■ Problem description ■
Reproduce the entries. Each one must match the original exactly.

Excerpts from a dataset
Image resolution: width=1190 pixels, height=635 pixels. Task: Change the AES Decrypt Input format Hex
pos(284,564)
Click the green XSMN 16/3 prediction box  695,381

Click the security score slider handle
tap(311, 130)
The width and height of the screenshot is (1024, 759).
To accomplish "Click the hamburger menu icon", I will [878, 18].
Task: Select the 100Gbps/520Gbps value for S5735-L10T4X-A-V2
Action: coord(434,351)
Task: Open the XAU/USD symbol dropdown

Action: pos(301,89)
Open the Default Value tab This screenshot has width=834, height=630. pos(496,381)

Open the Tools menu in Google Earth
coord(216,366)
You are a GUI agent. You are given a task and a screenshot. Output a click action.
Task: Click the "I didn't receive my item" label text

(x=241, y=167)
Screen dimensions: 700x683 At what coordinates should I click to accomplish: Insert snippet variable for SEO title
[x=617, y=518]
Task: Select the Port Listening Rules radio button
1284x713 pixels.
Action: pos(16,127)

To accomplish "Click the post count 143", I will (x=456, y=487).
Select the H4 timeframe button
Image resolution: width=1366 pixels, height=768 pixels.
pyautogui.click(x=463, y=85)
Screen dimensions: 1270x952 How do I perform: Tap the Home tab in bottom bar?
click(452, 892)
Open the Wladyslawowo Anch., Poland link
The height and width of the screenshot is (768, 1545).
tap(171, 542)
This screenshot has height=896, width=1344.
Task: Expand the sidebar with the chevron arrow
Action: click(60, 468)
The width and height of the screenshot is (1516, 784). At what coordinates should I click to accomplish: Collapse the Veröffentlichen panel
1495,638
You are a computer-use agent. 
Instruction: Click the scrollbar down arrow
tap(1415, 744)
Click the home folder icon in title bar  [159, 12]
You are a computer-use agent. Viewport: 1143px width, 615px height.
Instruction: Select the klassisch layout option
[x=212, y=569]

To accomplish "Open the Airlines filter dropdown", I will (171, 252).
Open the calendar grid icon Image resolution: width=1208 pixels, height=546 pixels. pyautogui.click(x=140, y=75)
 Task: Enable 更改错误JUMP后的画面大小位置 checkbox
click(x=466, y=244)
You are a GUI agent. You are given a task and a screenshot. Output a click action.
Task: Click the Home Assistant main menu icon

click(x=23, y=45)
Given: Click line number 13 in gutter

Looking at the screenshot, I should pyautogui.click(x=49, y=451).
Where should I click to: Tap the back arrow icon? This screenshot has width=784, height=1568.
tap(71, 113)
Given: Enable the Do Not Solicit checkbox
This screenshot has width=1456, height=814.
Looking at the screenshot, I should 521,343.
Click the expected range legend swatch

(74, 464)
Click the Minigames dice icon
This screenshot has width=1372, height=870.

■ Result of the task ■
Image resolution: width=1190 pixels, height=635 pixels. Task: Change the AES Decrypt Input format Hex
pos(284,564)
Click the green XSMN 16/3 prediction box  695,381

Click the security score slider handle
tap(311, 130)
The width and height of the screenshot is (1024, 759).
To accomplish "Click the hamburger menu icon", I will [878, 18].
Task: Select the 100Gbps/520Gbps value for S5735-L10T4X-A-V2
Action: coord(434,351)
Task: Open the XAU/USD symbol dropdown

Action: pos(301,89)
Open the Default Value tab This screenshot has width=834, height=630. pos(496,381)

Open the Tools menu in Google Earth
coord(216,366)
You are a GUI agent. You are given a task and a screenshot. Output a click action.
Task: Click the "I didn't receive my item" label text

(x=241, y=167)
Screen dimensions: 700x683 At what coordinates should I click to accomplish: Insert snippet variable for SEO title
[x=617, y=518]
Task: Select the Port Listening Rules radio button
1284x713 pixels.
Action: pos(16,127)

To accomplish "Click the post count 143", I will (x=456, y=487).
Select the H4 timeframe button
Image resolution: width=1366 pixels, height=768 pixels.
pyautogui.click(x=463, y=85)
Screen dimensions: 1270x952 How do I perform: Tap the Home tab in bottom bar?
click(452, 892)
Open the Wladyslawowo Anch., Poland link
The height and width of the screenshot is (768, 1545).
tap(171, 542)
This screenshot has height=896, width=1344.
Task: Expand the sidebar with the chevron arrow
Action: click(60, 468)
The width and height of the screenshot is (1516, 784). At what coordinates should I click to accomplish: Collapse the Veröffentlichen panel
1495,638
You are a computer-use agent. 
Instruction: Click the scrollbar down arrow
tap(1415, 744)
Click the home folder icon in title bar  [159, 12]
You are a computer-use agent. Viewport: 1143px width, 615px height.
Instruction: Select the klassisch layout option
[x=212, y=569]

To accomplish "Open the Airlines filter dropdown", I will (171, 252).
Open the calendar grid icon Image resolution: width=1208 pixels, height=546 pixels. pyautogui.click(x=140, y=75)
 Task: Enable 更改错误JUMP后的画面大小位置 checkbox
click(x=466, y=244)
You are a GUI agent. You are given a task and a screenshot. Output a click action.
Task: Click the Home Assistant main menu icon

click(x=23, y=45)
Given: Click line number 13 in gutter

Looking at the screenshot, I should pyautogui.click(x=49, y=451).
Where should I click to: Tap the back arrow icon? This screenshot has width=784, height=1568.
tap(71, 113)
Given: Enable the Do Not Solicit checkbox
This screenshot has width=1456, height=814.
Looking at the screenshot, I should 521,343.
Click the expected range legend swatch

(74, 464)
Click the Minigames dice icon
This screenshot has width=1372, height=870.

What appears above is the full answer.